Mitsuri’s eyes snapped open. “No, you’re not! You say we’re friends, but it’s like there's an invisible barrier between us, and you’re the one propping it upwards! Please… You won’t even call me Mitsuri… I—I really care about you, Shinobu. Deeply and truly I do, but I feel as if you won’t genuinely let me. I feel as if you’re not allowing yourself to care about me. And perhaps even that is wishful thinking, but—! But I really find it hard to believe that you don’t care for me at all given some of the things you say and do!”

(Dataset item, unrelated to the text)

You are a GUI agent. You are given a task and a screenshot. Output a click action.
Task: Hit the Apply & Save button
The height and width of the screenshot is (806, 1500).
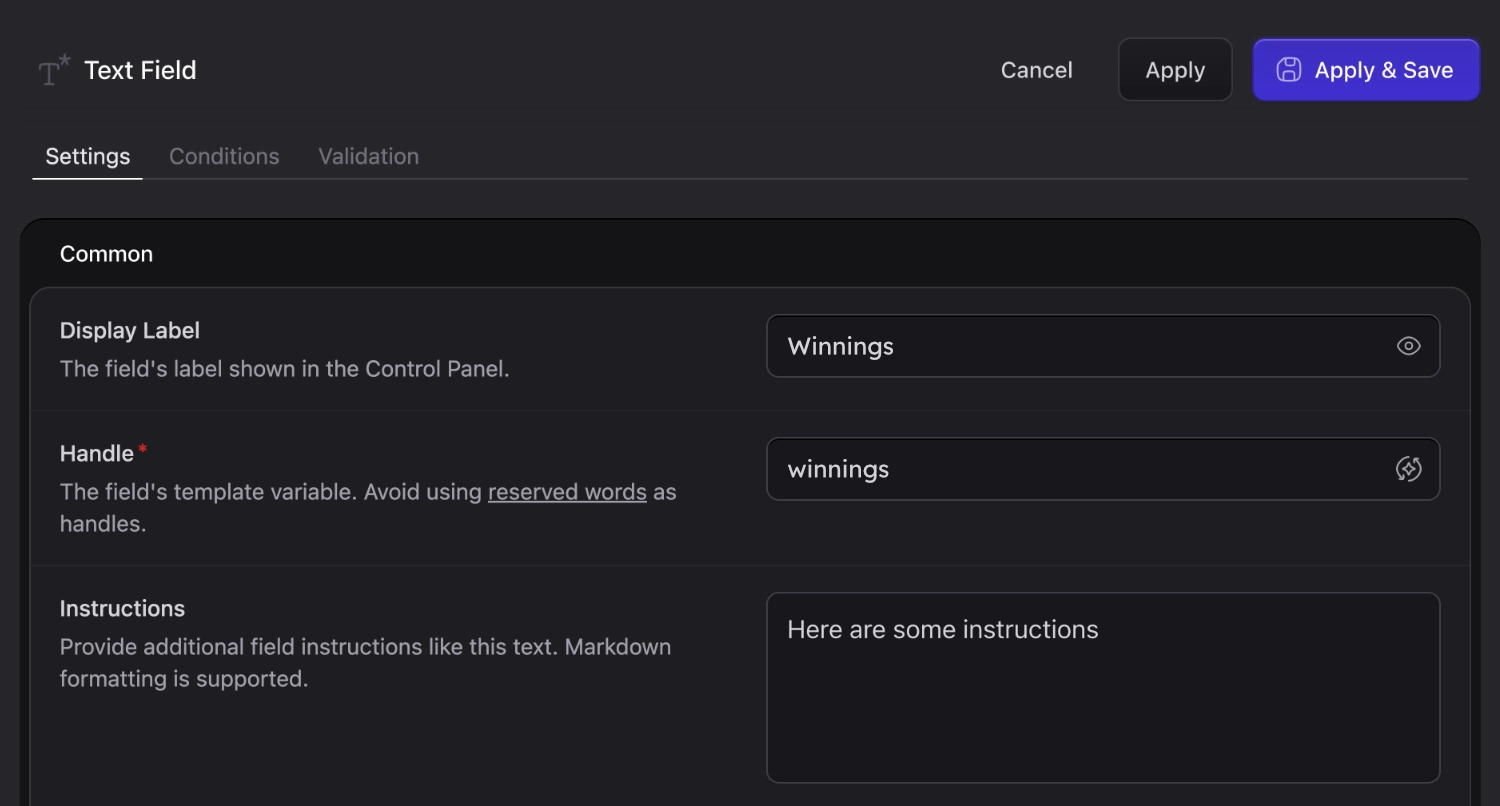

After the outburst, Shinobu stared at her for a moment, her face as impassive as ever, before her expression dropped, and she sighed, long and deep. “Kanroji-san… I do care for you. It is just that I fear this would not be a good thing for either of us.”
“Why not?!” Mitsuri demanded as she held her hands out.
“Kanroji-san—”
“Stop calling me that!”
“Kanroji-san.” Shinobu stepped forward to take her hand, gave it a soft squeeze, and gently ran her thumb along her knuckles. “You’re too sweet a girl for someone like me.”
Mitsuri shook her head. “No I’m not. Stop calling me sweet. I feel as if you’re patronizing me, I feel as if you don’t trust me, as if you think I can’t handle the truth of your feelings. I-I know compared to you other Hashira I must seem incredibly naive and clueless, but I’m not. Shinobu… Why do you push me away?”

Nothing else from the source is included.